My friend Donnell Bell found this quote from me, in a long-ago online discussion, in her files and made this fun graphic. I honestly don’t remember the context or the conversation, but I know what I meant — or what it means to me now. To create a well-rounded character, you need to give them deep backstory. Give them baggage — experiences, emotions, biases, misconceptions they don’t see or don’t want to change, flaws they don’t want to acknowledge or fix. Aches, joys, jealousies, regrets, and fantasies. When you give them a full suitcase and you know what’s in it, you can unpack it at just the right time. You can pull out an experience that gives your character a particular way of seeing events and responding to them, you can hear that amazing bit of wisdom or that horrible misjudgment come out of their mouths. When they act from their own mixed bag of life, they’ll come alive on the page.

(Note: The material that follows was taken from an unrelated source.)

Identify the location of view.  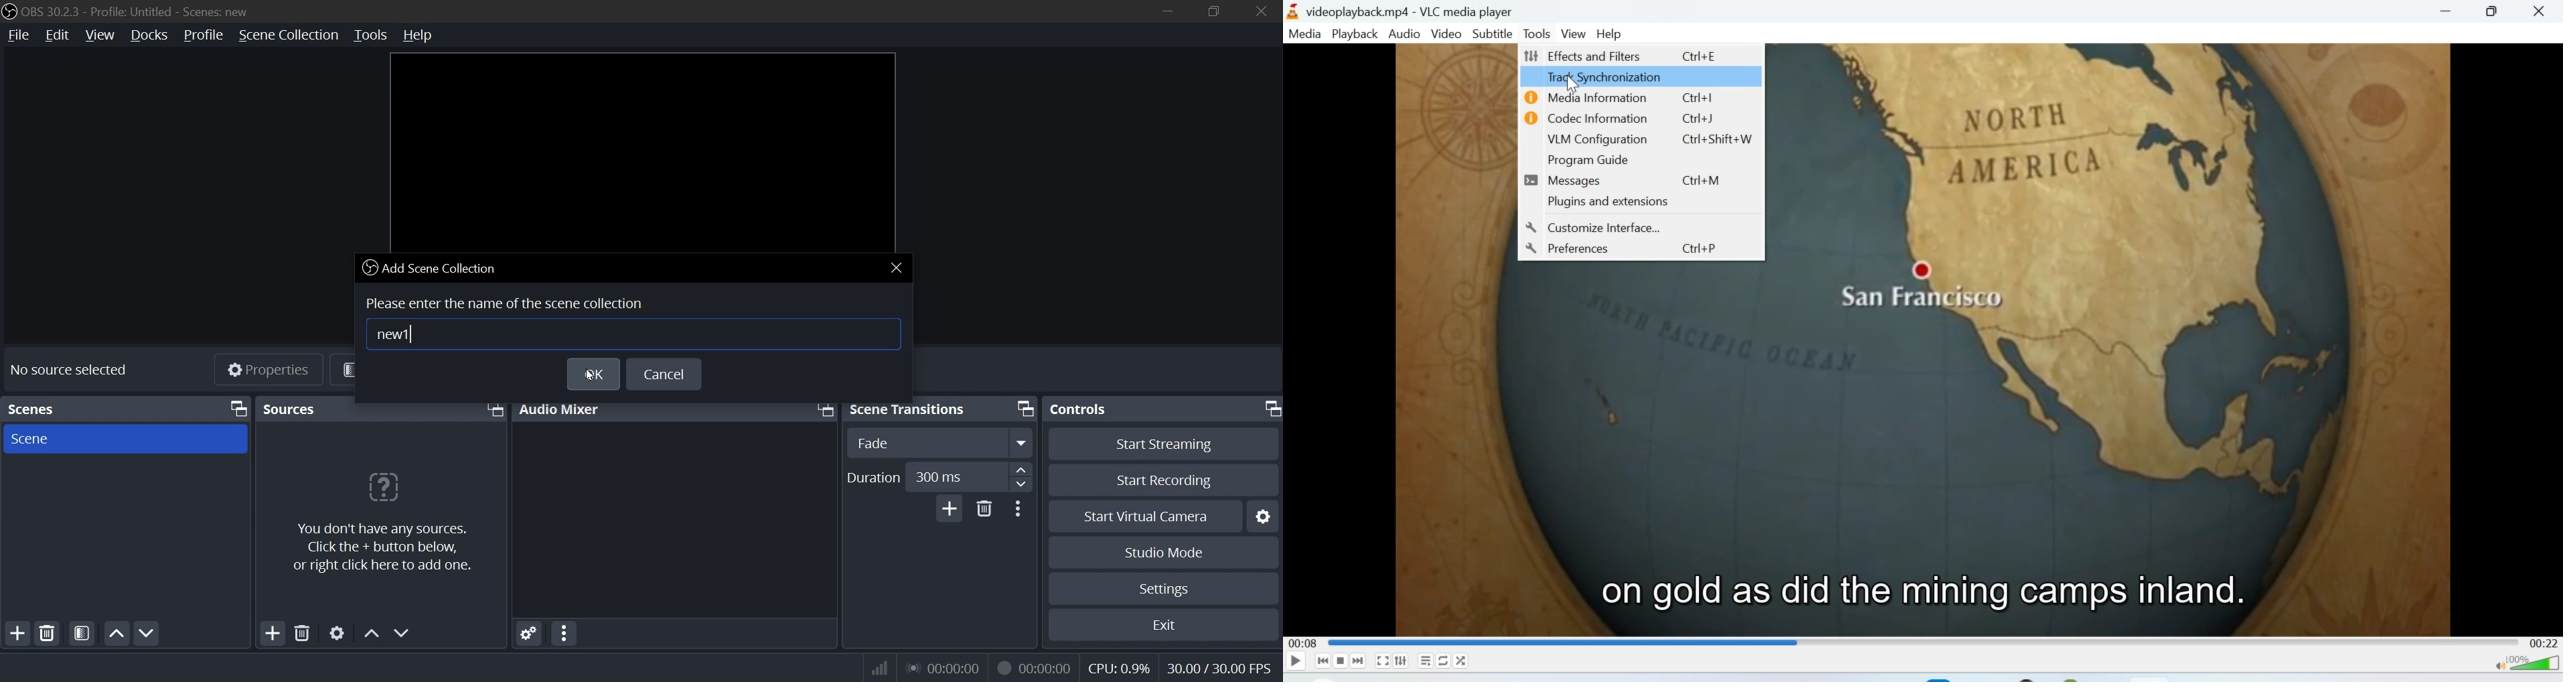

And what do I mean by keeping your own baggage to a minimum? Simply that you need to stay out of your characters’ way. When they horrify you, let them. When they say something that makes you cringe, write it down. Reserve judgment. Let that first draft be all theirs. Only when you have a complete draft is it time to exercise some judgment. Maybe the character showed a side of himself that’s exactly right and you didn’t plan it or expect it, but you unlatched the bag and out it came. In revision, you can decide if it’s too much or needs to be played up. Your writing voice, your subconscious, may have seen opportunities your conscious mind would have been blind to. Get it all out, see what you have, and then edit, sharpen, and polish.
That’s the best way to take your readers on a real trip.